## [Exercise]
Every line of the material below, from the top through the line with "The width and height of the screenshot is (743, 1607).", should be reproduced exactly.
● ● ● ● ● ● ●
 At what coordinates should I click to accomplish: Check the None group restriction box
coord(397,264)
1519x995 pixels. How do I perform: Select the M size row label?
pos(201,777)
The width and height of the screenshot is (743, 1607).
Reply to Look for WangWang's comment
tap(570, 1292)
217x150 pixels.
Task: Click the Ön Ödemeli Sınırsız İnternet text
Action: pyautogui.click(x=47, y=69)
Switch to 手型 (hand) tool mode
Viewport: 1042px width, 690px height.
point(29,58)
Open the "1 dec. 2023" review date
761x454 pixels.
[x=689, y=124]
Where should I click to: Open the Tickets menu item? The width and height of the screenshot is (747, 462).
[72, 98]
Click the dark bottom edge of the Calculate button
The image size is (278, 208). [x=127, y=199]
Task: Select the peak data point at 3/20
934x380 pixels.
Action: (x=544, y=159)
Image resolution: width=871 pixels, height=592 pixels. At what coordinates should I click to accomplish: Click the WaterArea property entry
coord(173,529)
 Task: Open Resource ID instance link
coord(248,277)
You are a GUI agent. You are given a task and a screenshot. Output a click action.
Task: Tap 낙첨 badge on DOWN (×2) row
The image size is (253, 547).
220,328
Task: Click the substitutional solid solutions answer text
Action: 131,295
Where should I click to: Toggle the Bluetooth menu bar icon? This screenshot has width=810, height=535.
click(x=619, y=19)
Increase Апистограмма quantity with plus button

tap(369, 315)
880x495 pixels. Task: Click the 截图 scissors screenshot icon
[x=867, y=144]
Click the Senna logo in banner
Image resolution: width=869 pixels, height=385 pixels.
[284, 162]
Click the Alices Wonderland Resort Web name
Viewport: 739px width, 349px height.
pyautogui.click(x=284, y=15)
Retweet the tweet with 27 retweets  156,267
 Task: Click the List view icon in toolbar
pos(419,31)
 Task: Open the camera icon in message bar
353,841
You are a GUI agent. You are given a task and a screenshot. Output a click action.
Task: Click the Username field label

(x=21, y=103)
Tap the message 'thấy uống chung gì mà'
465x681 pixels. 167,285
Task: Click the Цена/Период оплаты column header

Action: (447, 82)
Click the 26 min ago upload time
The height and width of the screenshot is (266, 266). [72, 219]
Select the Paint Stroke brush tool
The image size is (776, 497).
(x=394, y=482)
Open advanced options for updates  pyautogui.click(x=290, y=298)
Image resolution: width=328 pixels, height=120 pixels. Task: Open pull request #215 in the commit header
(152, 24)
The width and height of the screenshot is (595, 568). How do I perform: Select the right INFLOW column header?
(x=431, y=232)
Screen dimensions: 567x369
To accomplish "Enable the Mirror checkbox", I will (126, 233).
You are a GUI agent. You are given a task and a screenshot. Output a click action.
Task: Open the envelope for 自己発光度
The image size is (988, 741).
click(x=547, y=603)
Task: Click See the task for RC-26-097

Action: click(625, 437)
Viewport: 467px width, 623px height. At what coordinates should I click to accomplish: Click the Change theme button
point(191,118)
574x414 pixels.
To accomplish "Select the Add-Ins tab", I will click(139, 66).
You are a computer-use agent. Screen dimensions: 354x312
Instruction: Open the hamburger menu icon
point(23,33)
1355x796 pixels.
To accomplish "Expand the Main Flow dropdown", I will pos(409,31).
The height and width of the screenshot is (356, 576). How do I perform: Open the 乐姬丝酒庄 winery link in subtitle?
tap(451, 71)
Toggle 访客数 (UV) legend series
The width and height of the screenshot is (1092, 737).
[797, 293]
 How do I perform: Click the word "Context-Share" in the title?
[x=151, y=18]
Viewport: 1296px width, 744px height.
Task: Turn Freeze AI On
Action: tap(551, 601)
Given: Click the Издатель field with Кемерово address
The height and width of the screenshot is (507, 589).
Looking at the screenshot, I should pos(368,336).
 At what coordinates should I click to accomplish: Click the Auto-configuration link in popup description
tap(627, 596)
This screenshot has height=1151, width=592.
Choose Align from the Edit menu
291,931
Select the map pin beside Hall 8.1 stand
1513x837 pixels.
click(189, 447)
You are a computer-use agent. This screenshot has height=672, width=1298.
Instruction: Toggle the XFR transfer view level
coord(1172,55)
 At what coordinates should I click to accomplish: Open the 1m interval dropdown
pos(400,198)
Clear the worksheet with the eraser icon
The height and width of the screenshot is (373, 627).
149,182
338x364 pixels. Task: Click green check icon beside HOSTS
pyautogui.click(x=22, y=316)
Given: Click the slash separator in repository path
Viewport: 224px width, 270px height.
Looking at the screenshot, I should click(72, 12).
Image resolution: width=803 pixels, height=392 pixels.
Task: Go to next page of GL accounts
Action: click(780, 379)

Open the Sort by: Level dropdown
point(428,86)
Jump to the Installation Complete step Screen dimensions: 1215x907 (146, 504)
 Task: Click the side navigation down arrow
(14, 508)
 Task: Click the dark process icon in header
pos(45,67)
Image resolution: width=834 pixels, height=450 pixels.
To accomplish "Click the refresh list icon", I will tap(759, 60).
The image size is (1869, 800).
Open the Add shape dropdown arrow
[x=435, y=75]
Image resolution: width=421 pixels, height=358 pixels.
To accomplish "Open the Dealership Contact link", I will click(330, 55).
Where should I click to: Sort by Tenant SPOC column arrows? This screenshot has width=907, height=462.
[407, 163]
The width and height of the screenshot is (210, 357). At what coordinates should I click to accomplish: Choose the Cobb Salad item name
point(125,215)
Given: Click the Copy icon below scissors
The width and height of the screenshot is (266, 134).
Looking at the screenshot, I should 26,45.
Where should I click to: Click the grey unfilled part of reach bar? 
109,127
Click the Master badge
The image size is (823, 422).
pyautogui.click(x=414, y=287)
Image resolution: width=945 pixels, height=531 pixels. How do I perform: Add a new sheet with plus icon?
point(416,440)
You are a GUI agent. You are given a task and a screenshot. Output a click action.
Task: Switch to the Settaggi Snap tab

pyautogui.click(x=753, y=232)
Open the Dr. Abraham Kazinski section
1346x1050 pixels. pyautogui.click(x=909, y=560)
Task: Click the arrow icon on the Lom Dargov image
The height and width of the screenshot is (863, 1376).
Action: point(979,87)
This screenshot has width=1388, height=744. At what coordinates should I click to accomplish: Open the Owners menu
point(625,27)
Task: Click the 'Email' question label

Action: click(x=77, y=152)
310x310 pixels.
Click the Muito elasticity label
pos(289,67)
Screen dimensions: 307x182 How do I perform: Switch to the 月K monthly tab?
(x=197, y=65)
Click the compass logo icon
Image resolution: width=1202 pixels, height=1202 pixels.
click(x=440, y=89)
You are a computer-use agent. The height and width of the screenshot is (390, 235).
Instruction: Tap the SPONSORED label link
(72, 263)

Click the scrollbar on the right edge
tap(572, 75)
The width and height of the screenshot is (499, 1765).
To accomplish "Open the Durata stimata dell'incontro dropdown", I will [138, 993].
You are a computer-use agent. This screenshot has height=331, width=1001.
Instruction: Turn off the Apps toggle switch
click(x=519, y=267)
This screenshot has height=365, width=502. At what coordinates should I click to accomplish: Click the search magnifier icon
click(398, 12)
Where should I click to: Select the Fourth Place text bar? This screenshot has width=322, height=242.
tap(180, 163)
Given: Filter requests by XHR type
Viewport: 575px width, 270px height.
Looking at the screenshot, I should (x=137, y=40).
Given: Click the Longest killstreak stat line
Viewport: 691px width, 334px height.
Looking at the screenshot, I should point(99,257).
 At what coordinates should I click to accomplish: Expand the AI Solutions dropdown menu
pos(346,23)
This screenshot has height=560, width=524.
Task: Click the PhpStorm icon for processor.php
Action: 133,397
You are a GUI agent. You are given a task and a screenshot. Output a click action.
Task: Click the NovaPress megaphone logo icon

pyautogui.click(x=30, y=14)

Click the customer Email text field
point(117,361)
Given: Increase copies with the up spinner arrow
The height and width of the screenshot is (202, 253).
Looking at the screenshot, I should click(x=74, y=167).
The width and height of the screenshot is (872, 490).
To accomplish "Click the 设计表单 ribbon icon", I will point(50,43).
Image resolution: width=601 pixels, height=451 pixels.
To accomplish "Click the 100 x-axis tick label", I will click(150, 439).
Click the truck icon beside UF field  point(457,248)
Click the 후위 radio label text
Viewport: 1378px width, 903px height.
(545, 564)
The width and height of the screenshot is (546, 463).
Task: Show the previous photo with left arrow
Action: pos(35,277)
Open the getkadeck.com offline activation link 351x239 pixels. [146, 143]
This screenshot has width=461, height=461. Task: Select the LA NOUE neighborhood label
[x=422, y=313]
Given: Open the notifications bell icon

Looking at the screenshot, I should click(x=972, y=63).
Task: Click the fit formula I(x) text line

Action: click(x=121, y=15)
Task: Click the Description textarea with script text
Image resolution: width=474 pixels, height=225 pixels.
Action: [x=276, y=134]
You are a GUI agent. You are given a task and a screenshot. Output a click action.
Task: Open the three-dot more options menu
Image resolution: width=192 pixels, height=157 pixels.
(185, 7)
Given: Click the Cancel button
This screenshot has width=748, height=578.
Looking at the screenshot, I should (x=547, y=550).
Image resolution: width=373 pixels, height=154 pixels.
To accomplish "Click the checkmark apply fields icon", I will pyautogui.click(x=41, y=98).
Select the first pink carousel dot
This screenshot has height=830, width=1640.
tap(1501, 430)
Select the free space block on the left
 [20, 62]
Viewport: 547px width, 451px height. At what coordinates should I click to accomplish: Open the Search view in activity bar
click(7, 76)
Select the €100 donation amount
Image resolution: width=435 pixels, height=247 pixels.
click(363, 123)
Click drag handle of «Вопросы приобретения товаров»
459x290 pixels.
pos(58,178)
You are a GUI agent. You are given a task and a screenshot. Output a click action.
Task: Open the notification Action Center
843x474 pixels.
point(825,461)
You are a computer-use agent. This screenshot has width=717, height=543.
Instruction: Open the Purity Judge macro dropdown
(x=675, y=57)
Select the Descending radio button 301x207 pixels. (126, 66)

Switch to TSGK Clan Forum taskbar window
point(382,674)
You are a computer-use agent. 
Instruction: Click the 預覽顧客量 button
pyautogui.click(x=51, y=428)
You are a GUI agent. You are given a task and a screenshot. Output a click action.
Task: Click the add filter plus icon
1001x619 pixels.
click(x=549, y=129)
● ● ● ● ● ● ●
## [Response]
 At what coordinates should I click to accomplish: Check the None group restriction box
coord(397,264)
1519x995 pixels. How do I perform: Select the M size row label?
pos(201,777)
The width and height of the screenshot is (743, 1607).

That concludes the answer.